++++ Material supplied ++++

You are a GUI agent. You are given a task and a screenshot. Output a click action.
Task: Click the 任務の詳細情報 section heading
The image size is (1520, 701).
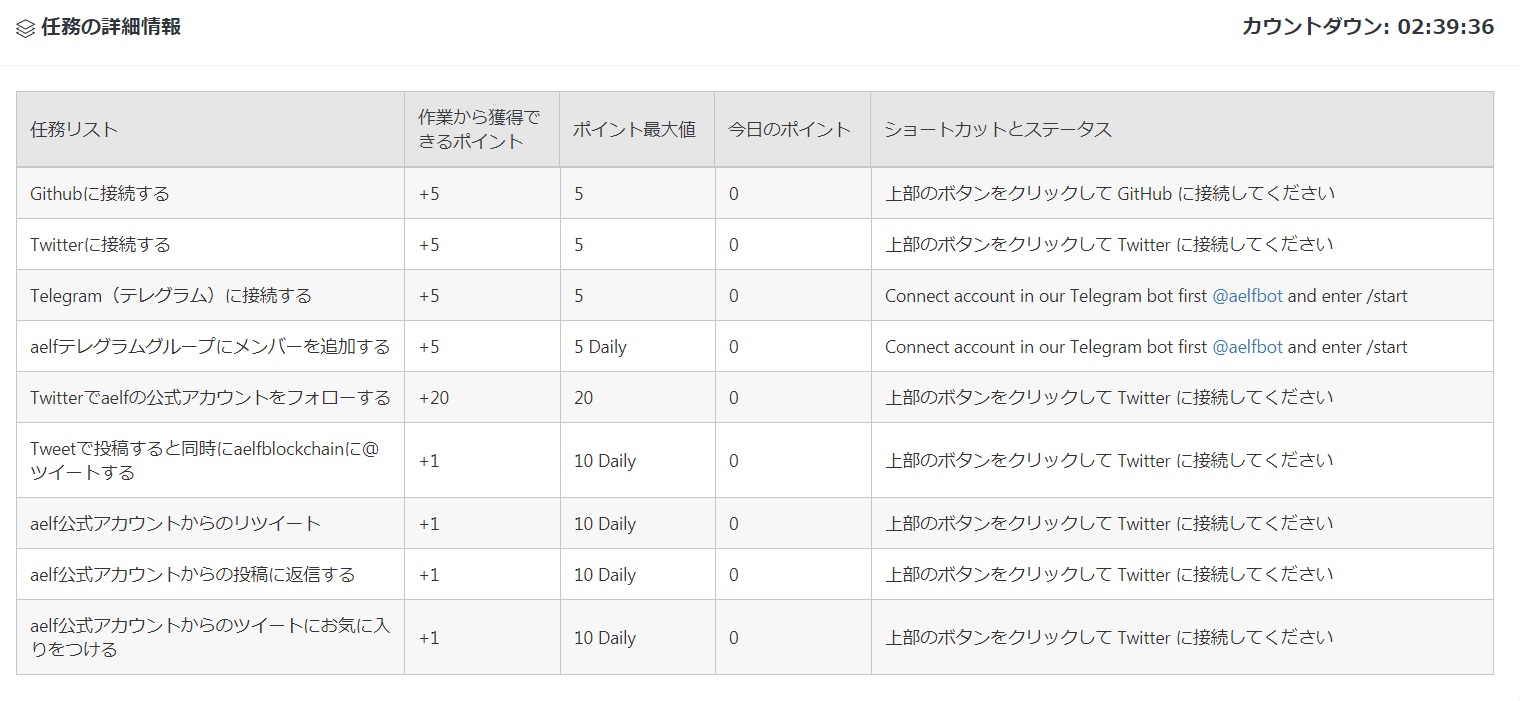point(111,27)
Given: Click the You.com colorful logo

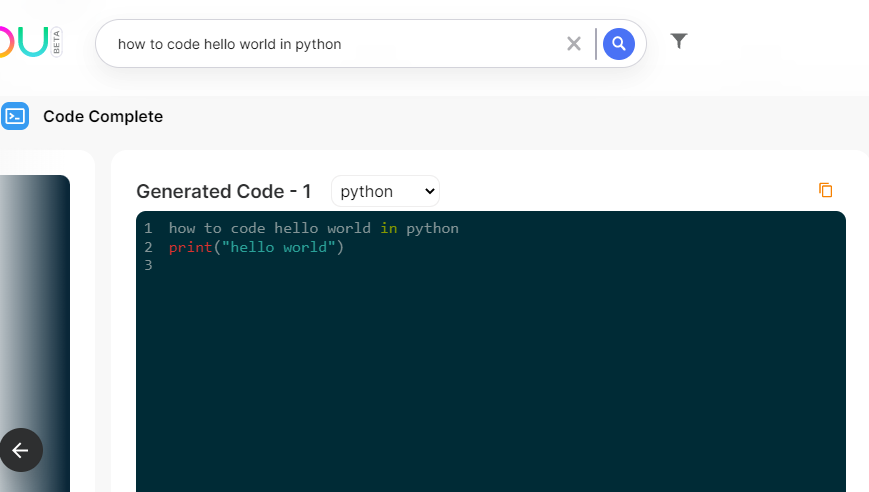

++++

### The problem
Could you return each line, unchanged, from the line containing "Task: Click the 任務の詳細情報 section heading" through the last line of the entries above, leaving out the pictures?

### Solution to the problem
Task: Click the 任務の詳細情報 section heading
The image size is (1520, 701).
point(111,27)
Given: Click the You.com colorful logo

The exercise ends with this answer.